Hemsley wants the Nex equity cash market to use as a platform to create a small companies exchange to rival AIM, the London Stock Exchange’s junior market.

It’s a great move — AIM needs competition as there is no earthly reason why the LSE should have a monopoly on raising capital for small companies, or indeed big companies.

Yet Nex Exchange, which was formed by Spencer when Icap bought PLUS Markets six years ago, is a tiddler, having never achieved the scale that was hoped for. Although it has a couple of high-profile listings such as Arsenal, Nex has 85 listed companies compared with AIM’s 1000.

Here’s a more ambitious idea for Hemsley to consider: why doesn’t he take aim at AIM?

The recently retired founder of Numis Securities is just the sort of entrepreneur who could put the much-needed risk-taking spirit and oomph back into the LSE’s growth market.

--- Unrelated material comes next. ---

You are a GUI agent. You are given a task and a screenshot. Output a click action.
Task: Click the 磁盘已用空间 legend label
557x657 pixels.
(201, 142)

Hemsley would be more than welcomed by the City small-cap fraternity, having turned Numis into a £400 million business and positioning himself as one of the UK’s most influential brokers to mid-sized companies, for talk is getting louder by the day that AIM is chuntering along in second gear.

Critics claim that a fresh spirit is needed for a shake-up. They want new ways for private investors to get better access to research — as Mifid II is blocking brokers from sending out research in the way they used to — and more practical rules to improve the Nomad system.

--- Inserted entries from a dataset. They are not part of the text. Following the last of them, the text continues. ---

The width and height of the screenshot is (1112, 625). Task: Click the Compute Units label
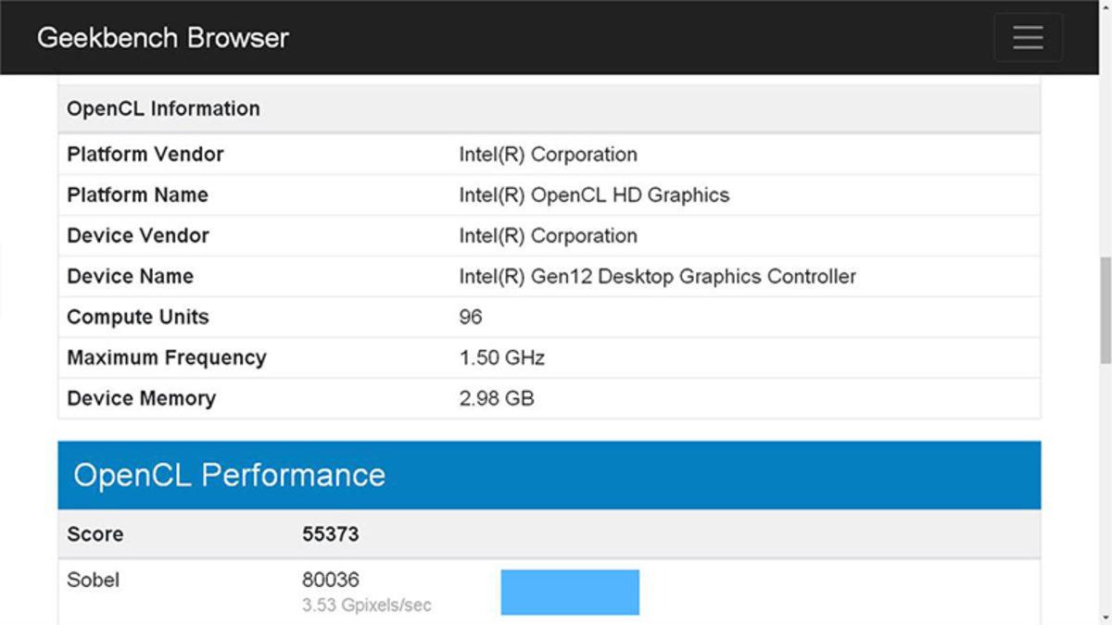click(137, 317)
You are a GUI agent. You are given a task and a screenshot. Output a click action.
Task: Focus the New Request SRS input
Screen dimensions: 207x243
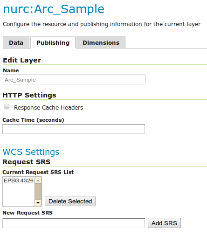coord(74,223)
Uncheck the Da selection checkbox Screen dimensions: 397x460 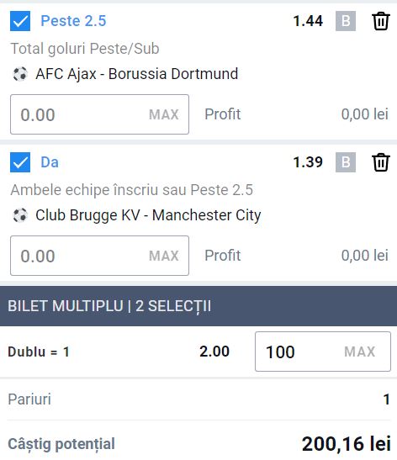coord(20,162)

Indeed, some City institutions and investors have been so fed up with AIM’s performance that they have tried already to prise it out of the exchange. They made an offer to the former LSE chief executive, Xavier Rolet, to buy AIM during his merger talks with Deutsche Börse, on the grounds that if the deal were to go through, AIM would be an irrelevance to the giant £21 billion new exchange. But the failed merger — and Rolet’s dramatic departure — put paid to those discussions for the time being, although I hear there are still plots being laid.

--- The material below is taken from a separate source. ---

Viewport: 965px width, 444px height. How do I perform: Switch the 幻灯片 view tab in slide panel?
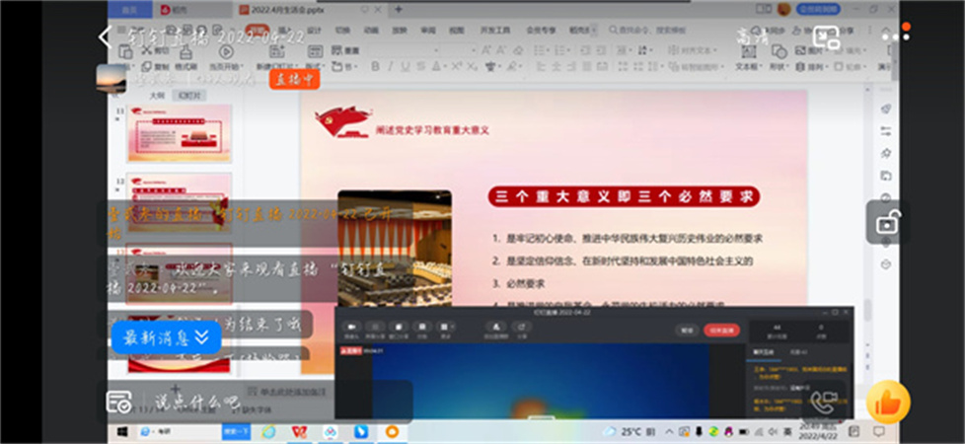[x=188, y=95]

Those who have done the numbers say AIM — which represents only 0.8% of LSE revenues — would cost about £10 million to buy. Without the LSE’s overhead allocation structure, it could even make a profit in its first year of independence.

The LSE has a new boss in David Schwimmer, the Goldman Sachs banker who takes over in August, so the timing could be propitious for another bite. Hemsley — if not the original bidders — should persuade him that AIM will remain under-resourced so long as it is controlled by the LSE.

How would the exchange respond to such a bid? No doubt the board would claim the 21-year-old market hasn’t done too badly. That it has raised £98 billion of new capital, is the biggest small-cap market in the world and is essential to grow the next generation of UK plc companies.

They would be right in many ways. But so are those who want AIM to be independent, arguing as they do that the LSE hangs onto the market more as a PR stunt to show politicians they are helping small-caps than because they have made a commitment to it. Although it’s fair to say that under Rolet’s ancien régime, LSE persistently lobbied Westminster and succeeded in getting important tax breaks.

By contrast, Schwimmer, who has been advising exchanges from his New York base, will have bigger fish to fry than championing SMEs. He has to position the LSE ahead of the next wave of competition among the world’s exchanges, and to adapt new technologies such as Blockchain which have the potential to revolutionise trading and settlement.

Today only a third of LSE revenues come from capital markets; the rest is made from the post-trade services, technology and information business so integral to 24/7 international electronic trading. Letting AIM take flight would show that the LSE is being true to its primary function — raising capital and letting others have skin in the game. It could also launch another exchange.